United States District Court, E.D. Virginia, Richmond Division
Oct 19, 2010
Civil Action No. 3:10cv388 (E.D. Va. Oct. 19, 2010)

Opinion

Civil Action No. 3:10cv388.

October 19, 2010


MEMORANDUM OPINION


This matter is before the Court on the MOTION TO REMAND TO STATE COURT (Docket No. 3) filed by the plaintiff. For the reasons set forth below, the motion will be denied.

BACKGROUND

On May 31, 2007, Regether M. Pair was involved in a motor vehicle accident on Commerce Court Road in the City of Richmond, Virginia. She alleges that a commercial truck driven by Dennis K. Schaeffer, struck her vehicle when Schaeffer attempted to make a left turn into Pair's lane.

At the time of the accident, Schaeffer was employed by GT S, Inc. The defendants are Schaeffer, GT S, Inc., Welco-CGI Gas Technologies, and Praxair Distribution. Pair filed her original complaint on May 20, 2009 in the Circuit Court for the City of Richmond, eleven days before the two year statute of limitations was to expire. The Complaint reflected a diversity of citizenship and sought damages sufficient to permit the exercise of diversity jurisdiction. However, Pair never served the Complaint on any defendant. Instead, approximately one year later, Pair sought, and was granted, leave to file an Amended Complaint pursuant to which she increased the ad damnum. That motion was granted on May 10, 2010 and, on May 13, 2010, Pair served the Amended Complaint on the corporate defendants and on Schaeffer on May 27, 2010. The defendants removed this action to this Court on June 8, 2010, less than thirty days after they were served for the first time.

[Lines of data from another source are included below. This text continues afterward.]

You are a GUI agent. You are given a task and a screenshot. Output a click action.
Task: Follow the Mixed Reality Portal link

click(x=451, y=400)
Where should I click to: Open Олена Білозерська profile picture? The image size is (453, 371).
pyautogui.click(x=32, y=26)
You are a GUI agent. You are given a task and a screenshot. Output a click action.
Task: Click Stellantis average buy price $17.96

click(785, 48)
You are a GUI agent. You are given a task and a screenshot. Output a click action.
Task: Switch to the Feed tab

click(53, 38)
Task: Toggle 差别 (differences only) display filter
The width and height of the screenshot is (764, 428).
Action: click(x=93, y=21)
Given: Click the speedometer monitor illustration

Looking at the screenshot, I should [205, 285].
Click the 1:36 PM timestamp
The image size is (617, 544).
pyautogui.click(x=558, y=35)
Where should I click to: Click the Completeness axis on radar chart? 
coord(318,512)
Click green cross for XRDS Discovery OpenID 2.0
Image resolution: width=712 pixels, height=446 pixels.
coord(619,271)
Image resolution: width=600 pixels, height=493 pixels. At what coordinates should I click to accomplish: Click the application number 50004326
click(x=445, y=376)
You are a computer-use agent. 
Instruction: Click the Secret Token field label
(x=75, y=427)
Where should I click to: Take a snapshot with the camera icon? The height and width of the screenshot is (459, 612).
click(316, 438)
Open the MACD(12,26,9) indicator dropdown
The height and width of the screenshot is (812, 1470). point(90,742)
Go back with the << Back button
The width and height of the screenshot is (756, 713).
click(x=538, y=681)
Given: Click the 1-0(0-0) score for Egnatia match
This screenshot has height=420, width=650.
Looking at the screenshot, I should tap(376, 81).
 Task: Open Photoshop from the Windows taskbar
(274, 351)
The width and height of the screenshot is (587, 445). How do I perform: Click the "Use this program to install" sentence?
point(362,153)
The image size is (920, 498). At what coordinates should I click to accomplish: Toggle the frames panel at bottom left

Plaintiff filed the MOTION TO REMAND TO STATE COURT, basing the requested remand on the assertion that, under Rule 3:2 of the Rules of the Supreme Court of Virginia, an action is commenced by filing a complaint in the Clerk's Office and that, thereupon, the action is instituted and pending as to all parties defendant. From that point of departure, Pair asserts that the removal occurred more than one year after commencement of the action,i.e. the date on which the original unserved Complaint was filed. For that reason, Pair contends that removal was untimely under 28 U.S.C. 1446(b).

DISCUSSION

Removal of an action from state to federal court is permitted by 28 U.S.C. § 1441(a) which provides in relevant part:

[A[ny civil action brought in a State court of which the district courts of the United States have original jurisdiction, may be removed by the defendant or the defendants, to the district court of the United States for the district and division embracing the place where such action is pending.

The burden of establishing federal jurisdiction is on the party seeking removal. Mulcahey v. Columbia Organic Chems. Co., 29 F.3d 148, 151 (4th Cir. 1994). It is also well-settled that the removal statute is to be strictly construed because removal infringes on state jurisdiction. See Lontz v. Tharp, 413 F.3d 435, 440 (4th Cir. 2005). Under 28 U.S.C. § 1446(b), the removing party must file a notice of removal "within thirty days after the receipt by the defendant through service or otherwise, of a copy of the initial pleadings setting forth the claim for relief."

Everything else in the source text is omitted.